In fact, it's impressive that the Jovian moon can hang on to these wispy gases at all.

"What is special about Io is, it's pretty small so it's surprising it can retain an atmosphere," Moullet said. "It's as big as our moon, so that's why people are looking for what is the main source of this gas."

Scientists think the atmosphere is tied to the intense geologic activity on the moon, which is spurred by Io's relatively short distance from Jupiter – they are separated by about 260,000 miles (420,000 km) – and Jupiter's humongous mass. Jupiter exerts tidal forces on Io, much as Earth's moon does on our planet and vice versa, that tug at Io's near side stronger than at the far side.

The tidal forces cause layers of Io beneath the surface to move and rub against each other, creating friction that heats up these layers and melts magma that erupts in volcanoes.

The volcanoes spew out material that tends to freeze quickly after reaching the surface of Io, because its temperature can reach as low as minus 298 degrees Fahrenheit (minus 183 degrees Celsius). Over time, the sulfuric ice layer sublimates, or transitions directly into a gas, to create the moon's tenuous atmosphere.

Great peaks of Io

The intense geologic activity is also responsible for Io's towering peaks, including some mountains taller than Mount Everest.

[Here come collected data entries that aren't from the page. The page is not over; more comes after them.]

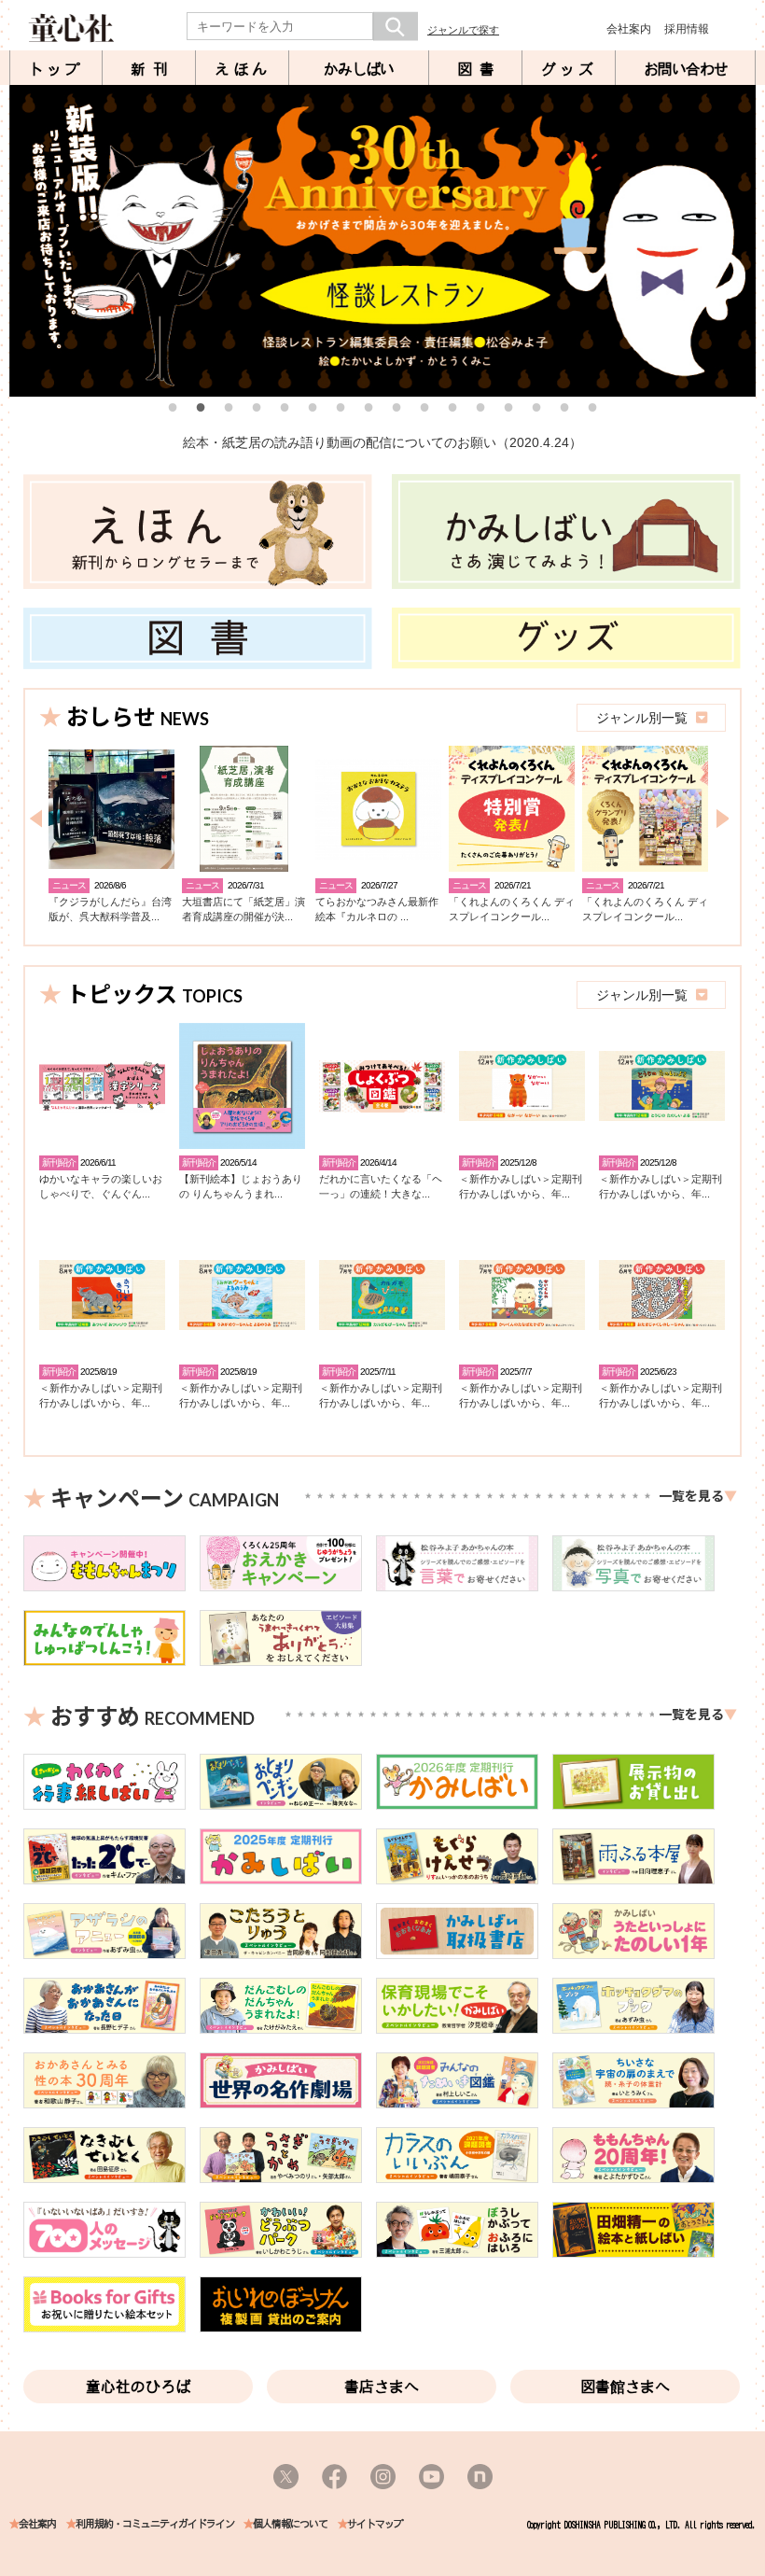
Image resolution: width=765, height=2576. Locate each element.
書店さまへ (381, 2386)
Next (741, 240)
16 (592, 406)
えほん (243, 69)
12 (480, 406)
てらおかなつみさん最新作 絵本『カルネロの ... (376, 908)
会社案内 (628, 28)
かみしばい (359, 69)
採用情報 (686, 28)
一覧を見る (691, 1496)
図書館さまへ (625, 2386)
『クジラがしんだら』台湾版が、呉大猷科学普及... (110, 908)
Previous (23, 240)
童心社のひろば (138, 2386)
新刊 (153, 69)
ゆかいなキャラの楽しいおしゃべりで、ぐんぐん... (100, 1185)
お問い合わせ (686, 69)
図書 (479, 69)
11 (452, 406)
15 (564, 406)
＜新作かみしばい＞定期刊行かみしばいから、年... (520, 1185)
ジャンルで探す (463, 29)
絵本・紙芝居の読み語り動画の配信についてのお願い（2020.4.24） (382, 442)
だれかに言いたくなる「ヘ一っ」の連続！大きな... (380, 1185)
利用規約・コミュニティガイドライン (155, 2524)
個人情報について (290, 2524)
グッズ (569, 69)
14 (536, 406)
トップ (56, 69)
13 (508, 406)
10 (424, 406)
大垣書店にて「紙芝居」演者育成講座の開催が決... (243, 908)
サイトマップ (375, 2524)
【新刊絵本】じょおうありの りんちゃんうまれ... (240, 1185)
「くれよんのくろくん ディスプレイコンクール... (512, 908)
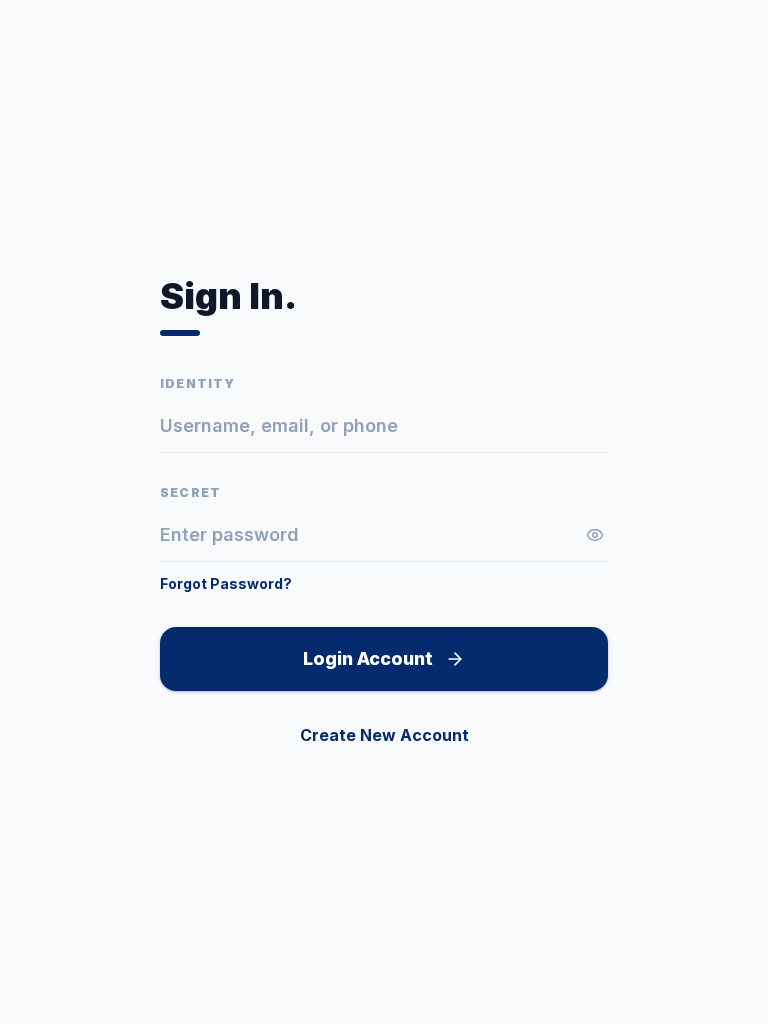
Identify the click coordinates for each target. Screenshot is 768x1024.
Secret (190, 492)
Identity (198, 383)
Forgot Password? (226, 583)
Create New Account (384, 735)
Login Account (368, 658)
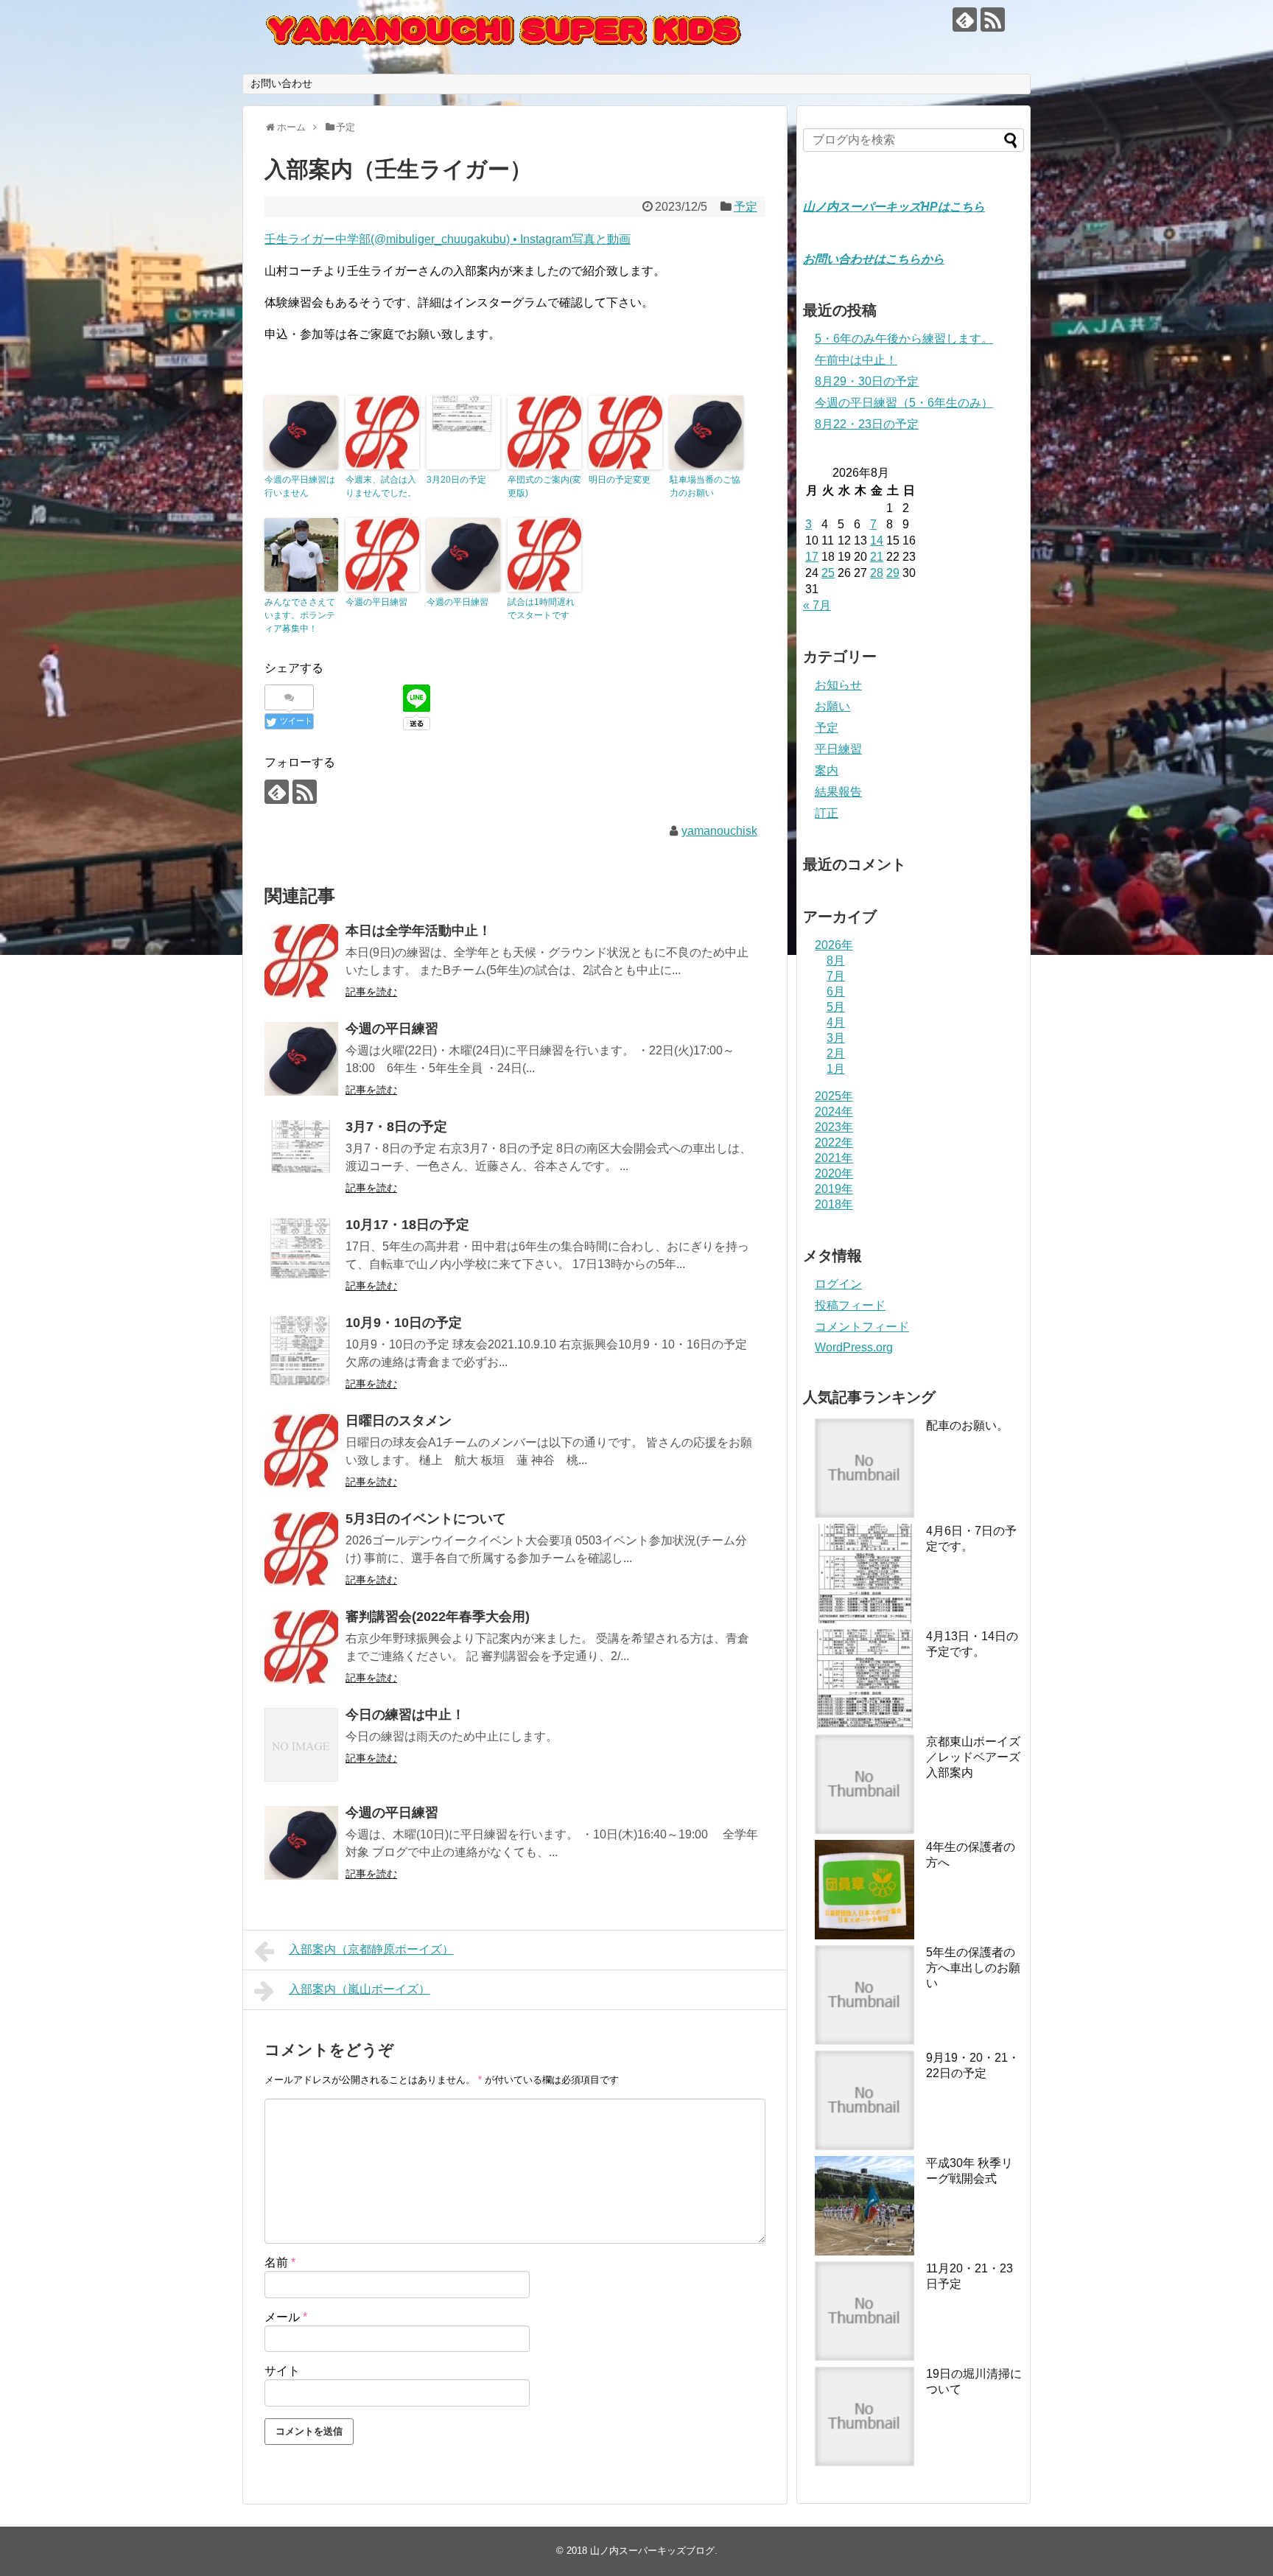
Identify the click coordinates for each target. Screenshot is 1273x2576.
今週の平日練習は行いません (299, 486)
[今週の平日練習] (301, 1059)
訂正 (826, 813)
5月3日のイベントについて (426, 1518)
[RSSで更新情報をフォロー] (993, 19)
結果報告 (838, 791)
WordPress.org (854, 1347)
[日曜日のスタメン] (301, 1451)
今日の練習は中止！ (405, 1714)
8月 (836, 960)
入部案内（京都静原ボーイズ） (371, 1949)
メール (285, 2317)
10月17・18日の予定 (407, 1224)
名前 (279, 2262)
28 (876, 573)
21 (876, 556)
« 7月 (817, 605)
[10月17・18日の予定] (301, 1255)
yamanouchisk (719, 831)
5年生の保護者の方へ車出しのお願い (973, 1967)
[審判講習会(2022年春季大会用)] (301, 1647)
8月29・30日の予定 (867, 381)
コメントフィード (862, 1326)
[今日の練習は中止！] (301, 1745)
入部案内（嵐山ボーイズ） (359, 1989)
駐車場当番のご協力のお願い (705, 486)
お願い (832, 706)
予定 (745, 206)
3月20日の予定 (456, 480)
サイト (282, 2371)
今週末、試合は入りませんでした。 (381, 486)
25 (828, 573)
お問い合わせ (281, 83)
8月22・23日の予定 (867, 424)
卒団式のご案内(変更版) (544, 486)
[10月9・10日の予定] (301, 1353)
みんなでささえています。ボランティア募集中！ (299, 615)
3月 (836, 1038)
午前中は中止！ (856, 360)
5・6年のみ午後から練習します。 (904, 338)
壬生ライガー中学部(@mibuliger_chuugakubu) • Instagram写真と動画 (447, 239)
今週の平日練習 (376, 602)
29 (892, 573)
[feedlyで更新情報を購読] (965, 19)
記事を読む (371, 992)
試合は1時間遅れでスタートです (541, 608)
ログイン (838, 1284)
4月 (836, 1022)
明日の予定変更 (619, 480)
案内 (826, 770)
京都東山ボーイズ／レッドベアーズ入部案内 (973, 1757)
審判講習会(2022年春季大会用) (438, 1616)
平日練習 (838, 749)
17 (811, 556)
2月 (836, 1053)
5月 (836, 1007)
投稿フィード (850, 1305)
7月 (836, 976)
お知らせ (838, 685)
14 (876, 540)
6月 (836, 991)
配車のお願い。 (967, 1425)
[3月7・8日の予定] (301, 1157)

The researchers hope this mysterious place gives up even more of its secrets in the future when more powerful instruments and better imagery is available.

In particular, a proposed joint NASA/European Space Agency mission to Jupiter and its other moon Europa called EJSM (Europa Jupiter System Mission), could offer up-close views of Io, too, if it is launched in 2020, as proposed.